• **What you have to do**: Show each line of the entries below in which the word "agent" appears.

• • • • • • •

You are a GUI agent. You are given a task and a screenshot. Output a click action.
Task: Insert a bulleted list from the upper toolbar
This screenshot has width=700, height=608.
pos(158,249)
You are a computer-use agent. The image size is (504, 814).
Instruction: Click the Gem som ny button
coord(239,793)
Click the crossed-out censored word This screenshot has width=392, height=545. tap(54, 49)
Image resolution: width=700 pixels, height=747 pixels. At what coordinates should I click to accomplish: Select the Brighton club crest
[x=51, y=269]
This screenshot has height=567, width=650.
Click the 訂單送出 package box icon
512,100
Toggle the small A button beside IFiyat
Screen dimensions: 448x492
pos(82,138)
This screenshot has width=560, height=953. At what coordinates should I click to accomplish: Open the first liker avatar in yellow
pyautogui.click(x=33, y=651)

• • • • • • •

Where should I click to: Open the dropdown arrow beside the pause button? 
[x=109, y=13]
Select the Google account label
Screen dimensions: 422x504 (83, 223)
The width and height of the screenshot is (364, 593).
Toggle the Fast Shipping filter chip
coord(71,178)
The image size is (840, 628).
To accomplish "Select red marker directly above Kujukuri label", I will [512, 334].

• • • • • • •

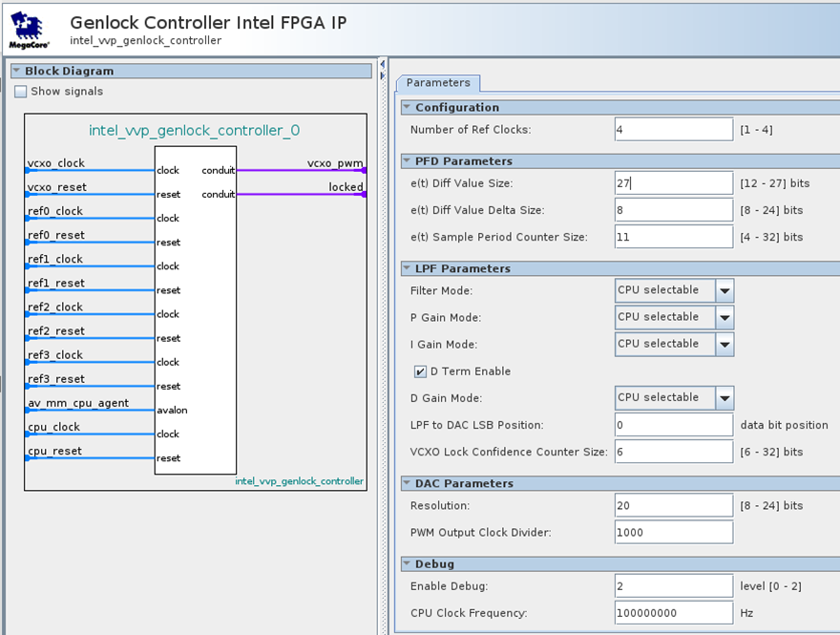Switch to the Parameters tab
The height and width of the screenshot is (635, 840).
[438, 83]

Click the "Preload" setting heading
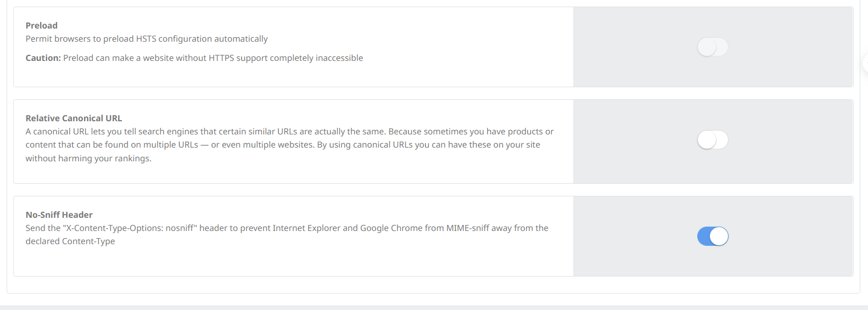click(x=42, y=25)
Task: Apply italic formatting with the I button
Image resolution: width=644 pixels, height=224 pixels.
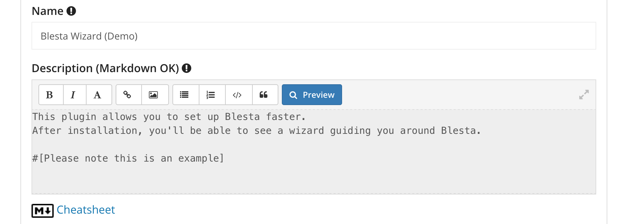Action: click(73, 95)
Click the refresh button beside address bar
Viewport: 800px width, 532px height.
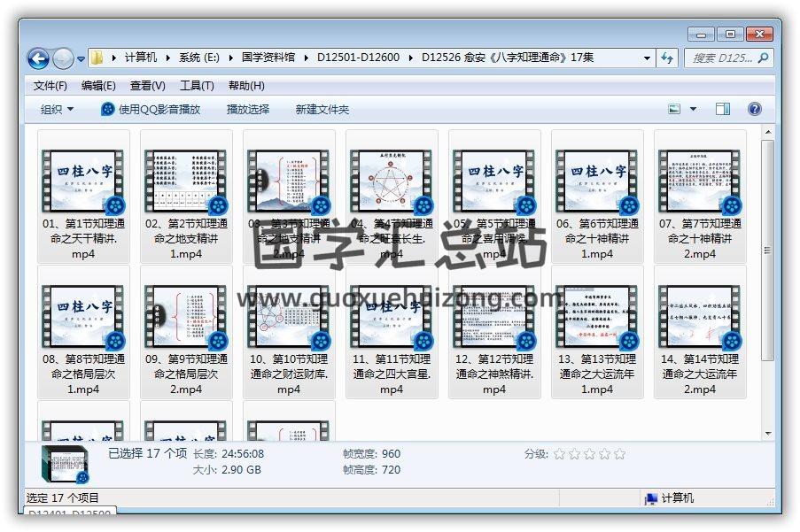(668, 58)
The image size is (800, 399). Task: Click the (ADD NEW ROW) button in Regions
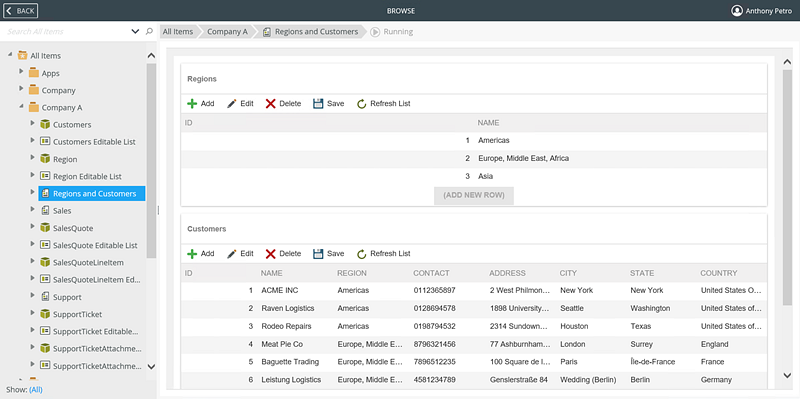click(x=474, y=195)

• • • • • • •

• **Response box**:
You are a GUI agent. You are given a task and a screenshot. Output a click action.
You are a computer-use agent. The image size is (504, 814).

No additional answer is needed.